Similar to an observation on reddit I noticed that there is a huge performance difference between the default pandas pd.options.mode.chained_assignment = 'warn' over setting it to None.

Code Sample

import time
import pandas as pd
import numpy as np

def gen_data(N=10000):
    df = pd.DataFrame(index=range(N))
    for c in range(10):
        df[str(c)] = np.random.uniform(size=N)
    df["id"] = np.random.choice(range(500), size=len(df))
    return df

def do_something_on_df(df):
    """ Dummy computation that contains inplace mutations """
    for c in range(df.shape[1]):
        df[str(c)] = np.random.uniform(size=df.shape[0])
    return 42

def run_test(mode="warn"):
    pd.options.mode.chained_assignment = mode

    df = gen_data()

    t1 = time.time()
    for key, group_df in df.groupby("id"):
        do_something_on_df(group_df)
    t2 = time.time()
    print("Runtime: {:10.3f} sec".format(t2 - t1))

if __name__ == "__main__":
    run_test(mode="warn")
    run_test(mode=None)

Problem description

The run times vary a lot depending on the whether the SettingWithCopyWarning is enabled or disable. I tried with a few different Pandas/Python versions:

Debian VM, Python 3.6.2, pandas 0.21.0
Runtime:     46.693 sec
Runtime:      0.731 sec

Debian VM, Python 2.7.9, pandas 0.20.0
Runtime:    101.204 sec
Runtime:      0.622 sec

Ubuntu (host), Python 2.7.3, pandas 0.21.0
Runtime:     35.363 sec
Runtime:      0.517 sec

Ideally, there should not be such a big penalty for SettingWithCopyWarning.

From profiling results it looks like the reason might be this call to gc.collect.

Output of pd.show_versions()

INSTALLED VERSIONS ------------------ commit: None python: 3.6.2.final.0 python-bits: 64 OS: Linux OS-release: 3.16.0-4-amd64 machine: x86_64 processor: byteorder: little LC_ALL: en_US.UTF-8 LANG: en_US.UTF-8 LOCALE: en_US.UTF-8 pandas: 0.21.0 pytest: None pip: 9.0.1 setuptools: 28.8.0 Cython: None numpy: 1.13.3 scipy: None pyarrow: None xarray: None IPython: None sphinx: None patsy: None dateutil: 2.6.1 pytz: 2017.3 blosc: None bottleneck: None tables: None numexpr: None feather: None matplotlib: None openpyxl: None xlrd: None xlwt: None xlsxwriter: None lxml: None bs4: None html5lib: None sqlalchemy: None pymysql: None psycopg2: None jinja2: None s3fs: None fastparquet: None pandas_gbq: None pandas_datareader: None

Comment From: jreback

of course, this has to run the garbage collector. You can certainly just disable them. This wont' be fixed in pandas 2.

Comment From: bluenote10

It would probably be helpful to document the performance impact more clearly. This can have subtle side effects, which are very hard to find. I only noticed it, because a Dask/Distributed computation was much slower than expected (use case documented on SO)

Comment From: jreback

and if u want to put up a PR would be happy to take it

Comment From: TomAugspurger

Has this been fixed in the meantime? Running the script from the original post, I see

../foo.py:15: SettingWithCopyWarning:
A value is trying to be set on a copy of a slice from a DataFrame.
Try using .loc[row_indexer,col_indexer] = value instead

See the caveats in the documentation: http://pandas.pydata.org/pandas-docs/stable/user_guide/indexing.html#returning-a-view-versus-a-copy
  df[str(c)] = np.random.uniform(size=df.shape[0])
Runtime:      0.749 sec
Runtime:      0.668 sec

I'm using pandas master, Python 3.7 on MacOS.

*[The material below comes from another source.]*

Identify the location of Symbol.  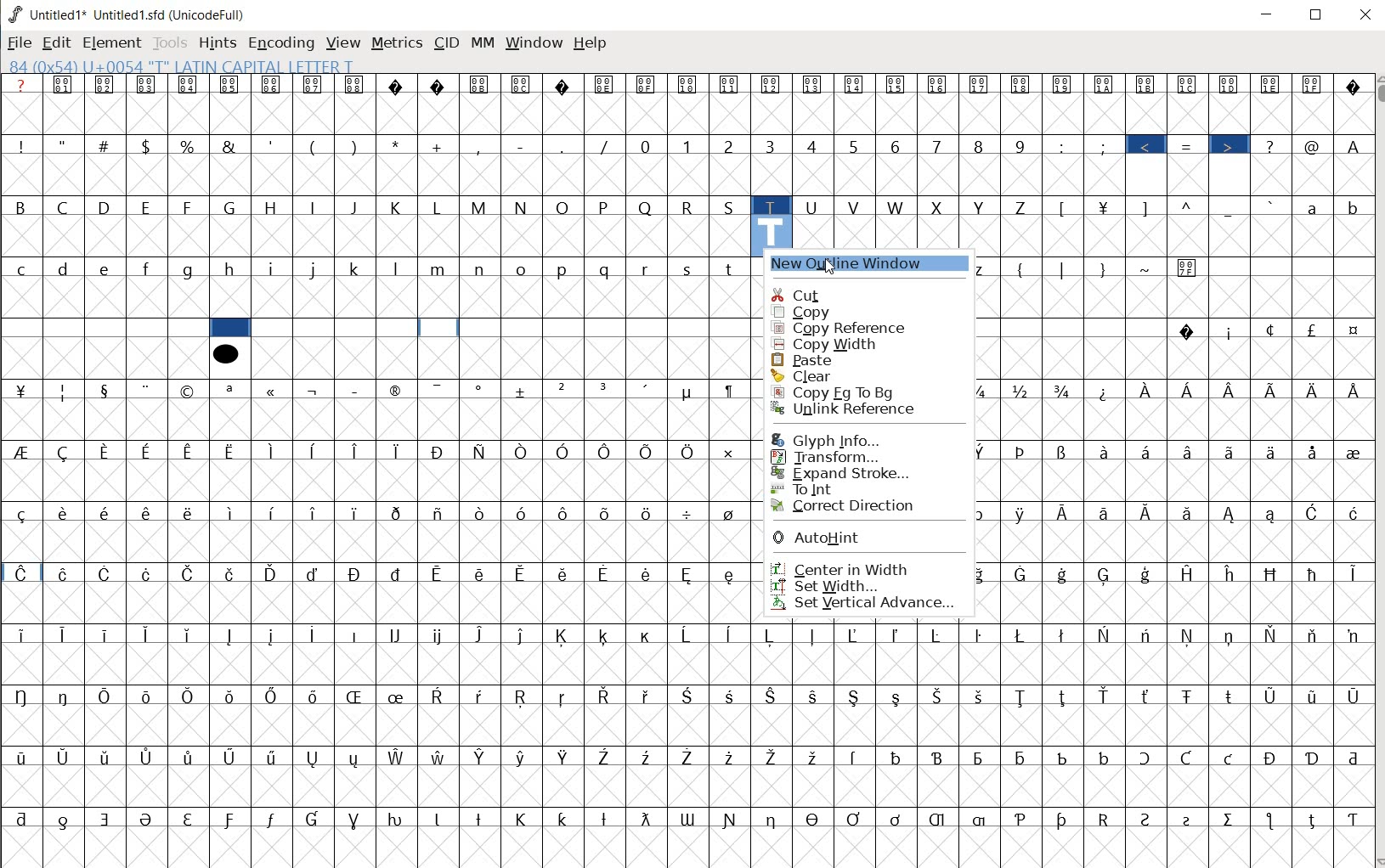
(815, 634).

Comment From: TomAugspurger

https://github.com/pandas-dev/pandas/issues/27031 seems to be the most likely fix. Thanks Jeff. (https://github.com/pandas-dev/pandas/issues/27585 possibly helped, but that's less certain).

Comment From: jreback

this should be ok now @TomAugspurger is that not what u r seeing?

Comment From: TomAugspurger

I'm seeing that it's fixed now, just wanted to clarify since we had some Dask users reporting issues (but they're likely on an older pandas).